Think of a jury made up of grown-ups versus three- to eight-year-olds. Which one would more objectively judge the actions of people of different races?

The kids’ jury, according to findings by Professor of Psychology Martha Arterberry, an expert on infant, child, and adult cognition and perception.

In their study, Arterberry and coauthors Brittany Hughes ’12 and Barbara Mejia ’14 tested how children judged the actions of characters in an illustrated storybook about a boy who won’t share his toys and a girl who helps him when he becomes trapped under those toys. 

Using Photoshop, the authors created two versions of the book, one where the boy was black and the girl was white, and another with skin colors reversed. Fifty three- to five-year-olds and 33 six- to eight-year-olds (mostly Caucasian) from Central Maine were shown only one version, then decided how mean or nice these characters were. From a scale created by the researchers, children decided whether the boy and girl should be rewarded with a new toy or a hug, punished by a timeout or no dessert, or receive nothing as a consequence for their actions.

For the study, Arterberry and her then-students Photoshopped the children’s book The Boy Who Wouldn’t Share (by Mike Reiss and David Catrow), altering the characters’ skin colors.

The results showed what researchers don’t often see in other age groups: Regardless of the characters’ race, the mean boy received the harshest punishment, and the nice girl earned a positive reward. “I actually think it’s a good-news story,” said Arterberry. “At least in these children in Maine, they didn’t have implicit or explicit biases about the kinds of behaviors that people engage in based on their skin color.”

In contrast, previous research showed that children from age 10 into adulthood have expectations for different types of behavior based on skin color or membership in a racial group, Arterberry explained. “We often referred to these as implicit biases, because a person may not overtly say, ‘Oh, that person’s X, and so they must be horrible, or they’re Y and they must be better.’” Although people consciously know that they probably shouldn’t be thinking that way, these implicit biases are part of how they’ve been shaped. 

“I actually think it’s a good-news story.

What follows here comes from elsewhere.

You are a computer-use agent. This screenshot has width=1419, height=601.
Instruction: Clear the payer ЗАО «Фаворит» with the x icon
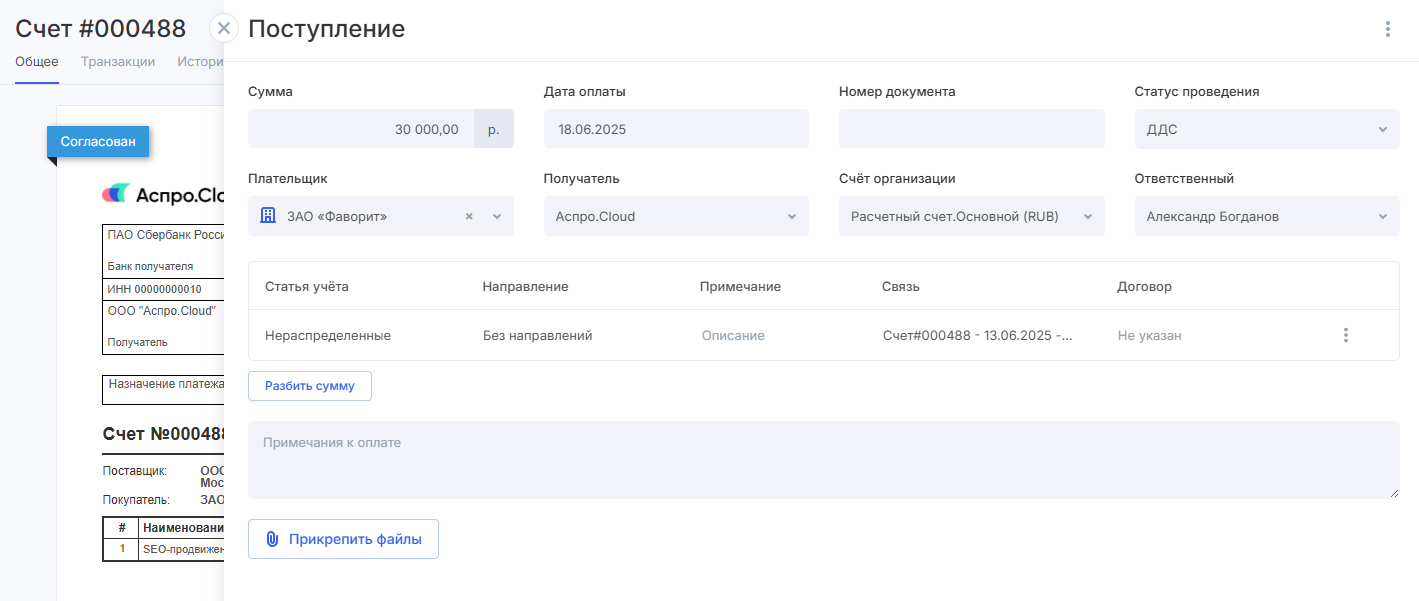469,216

At least in these children in Maine, they didn’t have implicit or explicit biases about the kinds of behaviors that people engage in based on their skin color.” —Professor of Psychology Martha Arterberry

What’s also well documented in the literature, Arterberry noted, is that people who serve on juries have biases toward different groups, such as having greater expectations for violent behavior from blacks versus whites, thus assigning harsher penalties for black perpetrators than whites.

“How do you move from being a three-year-old who’s just judging actions,” asked Arterberry, “to a jury member who’s bringing in biases about the way people should behave or should be punished based on what they did, given their race?” It’s an open question waiting to be answered. 

“The prevailing idea is [that] children need to be taught to be racist—that’s generally what we think,” she said, adding that she’s not familiar with any research that’s teased this out. While many say exposure to different groups helps children to not become racist, Arterberry also thinks it’s crucial how different groups are discussed in the home as well as what positive and negative images children see in the media, storybooks, or games.  

“I think we really need to understand that process of how children are being socialized and how they’re acquiring these ideas,” she said, “so that we can intervene and make this society a better place.”